23 Mart Pazar günü Ortadoğu halkları için barışın ve kardeşliğin, özgürlük mücadelesinin simgesi haline gelmiş olan Newroz’u kutlamak için Kazlıçeşme’deydik. Önümüzden akıp giden insan seli, bu selin coşkunluğu karşısında heyecanlanmamak elde değildi. Kürt halkı ve Kürt halkının haklı mücadelesini destekleyen on binlerce insan oradaydı. TC’nin emperyalist emelleri için bir halkı kan, gözyaşı ve acıyla esaret altında tutmasına karşı haykırdık sloganlarımızı: “Kürtlere özgürlük! Kurdara Azadi!”
Sonrasında, “nasıl geçti?” diye soranlara ilk cevabım şu oldu: “Ben böyle bir insan seli görmedim!” Burjuva medyanın tüm çarpıtma ve karalama çabalarına rağmen yediden yetmişe, kadınıyla erkeğiyle 200 bine yakın insan Kazlıçeşme alanını doldurmuştu. Medya ise sadece gözaltına alınan gençleri ve benzeri görüntüleri gösteriyordu. Çünkü ikiyüzlü ve korkaktır Türk burjuvazisi. Bu korkusu yüzünden, deve kuşu gibi başını kuma gömüp gerçekleri görmezden gelmeyi, milyonlara bu gerçeği göstermemeyi tercih etti.

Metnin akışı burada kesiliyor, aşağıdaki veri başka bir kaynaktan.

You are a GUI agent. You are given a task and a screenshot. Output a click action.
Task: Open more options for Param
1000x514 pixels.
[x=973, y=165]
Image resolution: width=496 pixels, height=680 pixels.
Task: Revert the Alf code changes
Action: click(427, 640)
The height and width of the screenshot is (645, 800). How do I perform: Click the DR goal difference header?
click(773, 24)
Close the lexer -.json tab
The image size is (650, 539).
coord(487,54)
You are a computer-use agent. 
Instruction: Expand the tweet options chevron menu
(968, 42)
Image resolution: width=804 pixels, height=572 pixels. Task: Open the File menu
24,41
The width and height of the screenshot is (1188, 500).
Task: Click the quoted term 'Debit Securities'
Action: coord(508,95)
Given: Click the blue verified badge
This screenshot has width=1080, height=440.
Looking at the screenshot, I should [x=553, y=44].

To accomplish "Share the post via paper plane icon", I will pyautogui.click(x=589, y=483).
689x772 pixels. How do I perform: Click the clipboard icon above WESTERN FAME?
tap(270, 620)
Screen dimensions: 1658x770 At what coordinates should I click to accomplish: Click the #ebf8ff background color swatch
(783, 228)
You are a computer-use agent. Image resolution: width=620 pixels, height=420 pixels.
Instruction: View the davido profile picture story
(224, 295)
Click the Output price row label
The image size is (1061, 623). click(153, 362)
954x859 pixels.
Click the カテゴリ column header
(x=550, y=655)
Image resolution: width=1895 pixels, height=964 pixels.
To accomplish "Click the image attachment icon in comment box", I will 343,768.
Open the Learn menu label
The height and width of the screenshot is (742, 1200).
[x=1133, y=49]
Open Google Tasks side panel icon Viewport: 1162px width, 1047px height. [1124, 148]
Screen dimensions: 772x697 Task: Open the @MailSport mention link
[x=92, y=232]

Ama ben Kazlıçeşme’de, yakılan isyan ateşinin daha da harlandığını gördüm. Kürt halkının özgürlük çığlığına ses veren bilinçli işçileri gördüm.
Korkunun ecele faydası yok, kan emici asalaklar! Kürt halkının haklı mücadelesi kazanana kadar devam edecek. Ve sizin sömürü düzeniniz elbet bir gün yerle bir olacak. Sizin cehenneme çevirdiğiniz Ortadoğu’ya ve bütün dünyaya barış işte o zaman gelecek.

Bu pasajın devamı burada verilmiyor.